反対したのは、自民党、東京維新の会、地域政党自由を守る会。賛成したのは都民ファーストの会、公明党、共産党、立憲民主党、ミライ会議、グリーンな東京、生活者ネットワークだ。
以前も指摘したが(「小池知事の太陽光パネル義務化が招く停電危機と負担増」)、この政策は温暖化対策としては費用対効果が悪い上に、貧富の差を拡大する。格差問題に敏感なはずの共産党、立憲民主党が賛成したのは、実は格差問題を考えていないか、あるいは政策の分析がきちんとできていないか、どちらかだろう。

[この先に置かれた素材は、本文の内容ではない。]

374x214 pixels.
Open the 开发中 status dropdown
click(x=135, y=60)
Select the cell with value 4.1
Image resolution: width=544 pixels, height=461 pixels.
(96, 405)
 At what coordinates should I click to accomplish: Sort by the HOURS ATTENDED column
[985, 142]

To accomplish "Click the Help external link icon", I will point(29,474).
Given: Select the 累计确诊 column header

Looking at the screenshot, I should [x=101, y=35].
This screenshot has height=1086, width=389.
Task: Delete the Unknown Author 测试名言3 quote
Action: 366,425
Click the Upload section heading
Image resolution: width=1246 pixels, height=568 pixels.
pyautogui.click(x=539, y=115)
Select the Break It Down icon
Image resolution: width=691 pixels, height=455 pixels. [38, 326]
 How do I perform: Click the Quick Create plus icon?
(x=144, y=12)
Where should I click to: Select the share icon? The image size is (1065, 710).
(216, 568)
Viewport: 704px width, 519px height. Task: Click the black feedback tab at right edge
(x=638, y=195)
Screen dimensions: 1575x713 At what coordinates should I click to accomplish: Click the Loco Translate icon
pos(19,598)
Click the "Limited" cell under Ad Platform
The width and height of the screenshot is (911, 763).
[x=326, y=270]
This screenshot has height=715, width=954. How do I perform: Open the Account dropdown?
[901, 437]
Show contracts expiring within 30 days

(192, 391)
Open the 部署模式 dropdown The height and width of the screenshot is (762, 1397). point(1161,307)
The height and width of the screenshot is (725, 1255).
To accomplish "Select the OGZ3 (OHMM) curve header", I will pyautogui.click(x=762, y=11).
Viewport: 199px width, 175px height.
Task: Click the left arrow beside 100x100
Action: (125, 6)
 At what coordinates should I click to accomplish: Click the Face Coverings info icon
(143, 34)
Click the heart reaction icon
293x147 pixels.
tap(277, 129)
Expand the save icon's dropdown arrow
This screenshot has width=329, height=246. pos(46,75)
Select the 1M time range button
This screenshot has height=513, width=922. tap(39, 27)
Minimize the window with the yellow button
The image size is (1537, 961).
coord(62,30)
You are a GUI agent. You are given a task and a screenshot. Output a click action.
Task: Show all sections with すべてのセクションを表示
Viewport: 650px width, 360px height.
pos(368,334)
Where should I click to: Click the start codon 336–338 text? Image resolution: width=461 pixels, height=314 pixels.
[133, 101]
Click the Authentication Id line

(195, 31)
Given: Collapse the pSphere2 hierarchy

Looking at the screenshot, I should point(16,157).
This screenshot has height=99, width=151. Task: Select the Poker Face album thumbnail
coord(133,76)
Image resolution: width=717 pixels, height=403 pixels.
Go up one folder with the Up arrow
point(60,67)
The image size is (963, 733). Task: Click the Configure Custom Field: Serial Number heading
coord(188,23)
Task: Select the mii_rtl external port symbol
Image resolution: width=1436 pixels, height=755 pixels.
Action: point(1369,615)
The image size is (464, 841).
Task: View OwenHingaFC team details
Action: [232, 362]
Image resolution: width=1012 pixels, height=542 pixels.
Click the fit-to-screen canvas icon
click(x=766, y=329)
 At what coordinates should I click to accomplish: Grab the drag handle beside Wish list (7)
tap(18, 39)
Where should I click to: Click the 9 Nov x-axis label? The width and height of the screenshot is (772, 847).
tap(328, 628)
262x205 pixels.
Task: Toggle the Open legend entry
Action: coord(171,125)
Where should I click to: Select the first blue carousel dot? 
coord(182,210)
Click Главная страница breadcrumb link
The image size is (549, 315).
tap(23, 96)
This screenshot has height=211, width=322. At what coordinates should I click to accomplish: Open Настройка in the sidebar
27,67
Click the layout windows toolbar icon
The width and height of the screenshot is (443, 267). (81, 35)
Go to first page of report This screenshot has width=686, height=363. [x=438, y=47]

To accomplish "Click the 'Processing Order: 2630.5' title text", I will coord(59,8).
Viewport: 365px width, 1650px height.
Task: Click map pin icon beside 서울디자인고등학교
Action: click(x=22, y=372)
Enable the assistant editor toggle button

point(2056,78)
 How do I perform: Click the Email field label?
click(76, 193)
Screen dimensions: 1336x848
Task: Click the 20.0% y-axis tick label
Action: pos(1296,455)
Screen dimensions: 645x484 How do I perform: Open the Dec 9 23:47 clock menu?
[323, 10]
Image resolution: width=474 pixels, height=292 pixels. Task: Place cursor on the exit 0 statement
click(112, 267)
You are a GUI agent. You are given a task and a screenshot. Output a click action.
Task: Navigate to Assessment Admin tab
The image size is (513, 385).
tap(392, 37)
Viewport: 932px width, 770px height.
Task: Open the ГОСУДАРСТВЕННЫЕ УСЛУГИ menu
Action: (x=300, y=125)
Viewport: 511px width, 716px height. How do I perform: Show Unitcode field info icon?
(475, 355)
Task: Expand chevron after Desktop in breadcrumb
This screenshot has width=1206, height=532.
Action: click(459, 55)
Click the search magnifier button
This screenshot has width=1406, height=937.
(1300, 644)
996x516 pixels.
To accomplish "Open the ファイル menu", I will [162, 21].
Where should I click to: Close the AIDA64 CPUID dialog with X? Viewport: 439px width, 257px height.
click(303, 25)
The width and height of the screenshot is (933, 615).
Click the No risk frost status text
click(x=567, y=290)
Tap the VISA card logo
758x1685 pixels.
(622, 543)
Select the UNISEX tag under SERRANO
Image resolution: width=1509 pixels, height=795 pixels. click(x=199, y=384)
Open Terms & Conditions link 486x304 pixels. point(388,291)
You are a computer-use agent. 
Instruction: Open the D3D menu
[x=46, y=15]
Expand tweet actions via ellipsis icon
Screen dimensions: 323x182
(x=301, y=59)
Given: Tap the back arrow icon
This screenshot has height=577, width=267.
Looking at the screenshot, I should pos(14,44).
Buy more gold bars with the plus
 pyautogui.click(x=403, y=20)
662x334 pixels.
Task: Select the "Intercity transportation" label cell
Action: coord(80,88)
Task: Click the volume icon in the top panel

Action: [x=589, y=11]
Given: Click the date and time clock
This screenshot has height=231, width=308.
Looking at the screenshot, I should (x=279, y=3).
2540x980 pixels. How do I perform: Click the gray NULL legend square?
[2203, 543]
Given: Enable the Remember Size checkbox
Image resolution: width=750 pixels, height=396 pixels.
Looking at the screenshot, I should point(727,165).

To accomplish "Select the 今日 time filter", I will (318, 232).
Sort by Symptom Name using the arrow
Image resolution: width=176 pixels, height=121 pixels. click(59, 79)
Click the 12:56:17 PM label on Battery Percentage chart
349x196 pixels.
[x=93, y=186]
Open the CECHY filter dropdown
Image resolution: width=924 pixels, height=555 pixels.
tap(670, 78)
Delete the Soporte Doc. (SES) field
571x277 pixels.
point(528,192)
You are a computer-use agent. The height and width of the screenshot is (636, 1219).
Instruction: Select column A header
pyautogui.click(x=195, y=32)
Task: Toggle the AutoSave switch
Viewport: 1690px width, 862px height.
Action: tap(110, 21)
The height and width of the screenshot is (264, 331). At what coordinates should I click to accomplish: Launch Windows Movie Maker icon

都議会では採決前に、地域政党自由を守る会の上田令子議員が、小池百合子都知事にパネルの部品が中国新疆ウイグル地区で製造されている人権問題、経済問題、防災上の問題などを質問した。都知事は答えず、代わりに環境局長が答えにならないすれ違いの答弁をする有様だった。
太陽光パネル義務化は問題だらけ
東京都の政策が、全国の家庭、産業に影響を与え、とりわけ関東、正確には東京電力管内の静岡県の一部も含む地域の全世帯、全企業の電気料金を引き上げることになるのだが、小池都知事は知らん振りを決め込んでいる。
温暖化対策のためとしているが、2012年に導入された固定価格買取制度(FIT)を通し再生可能エネルギー(再エネ)からの電気の買取に費やされた金額は、今年6月までの10年間で約22兆円だ。国民一人当たり10万円を超える資金を投入し、二酸化炭素(CO2)はどれほど減ったのだろうか。家庭用太陽光発電設備の温暖化対策としての費用対効果は、再エネ設備の中でも規模の問題から相対的に悪くなる。
パネルの約9割は輸入され、その大半は中国製だ。エネルギーと原材料を強権国家に依存する怖さをロシアのウクライナ侵略で思い知った欧米諸国は、脱中国も進めている。そんな中で人権問題も指摘される中国製設備の輸入増を図ることになる。
災害時の問題も指摘され、さらに使用後の廃棄物処理の問題も指摘されている。どこから見ても、導入する必要性を見つけられない不思議な政策だ。
京都府、京都市も300平方メートル以上の建物に義務付けを行っている。京都府、京都市をはじめとするいくつかの自治体は、東京都と同様にパネルと蓄電池に補助金を用意している。住宅よりは規模が大きいので、費用対効果はましだが、税金が使用されることに変わりはない。
川崎市なども東京都に倣った制度導入を検討している。自治体関係者は、政策の費用と便益を真剣に検討したのだろうか。国の政策との整合性を考えたのだろうか。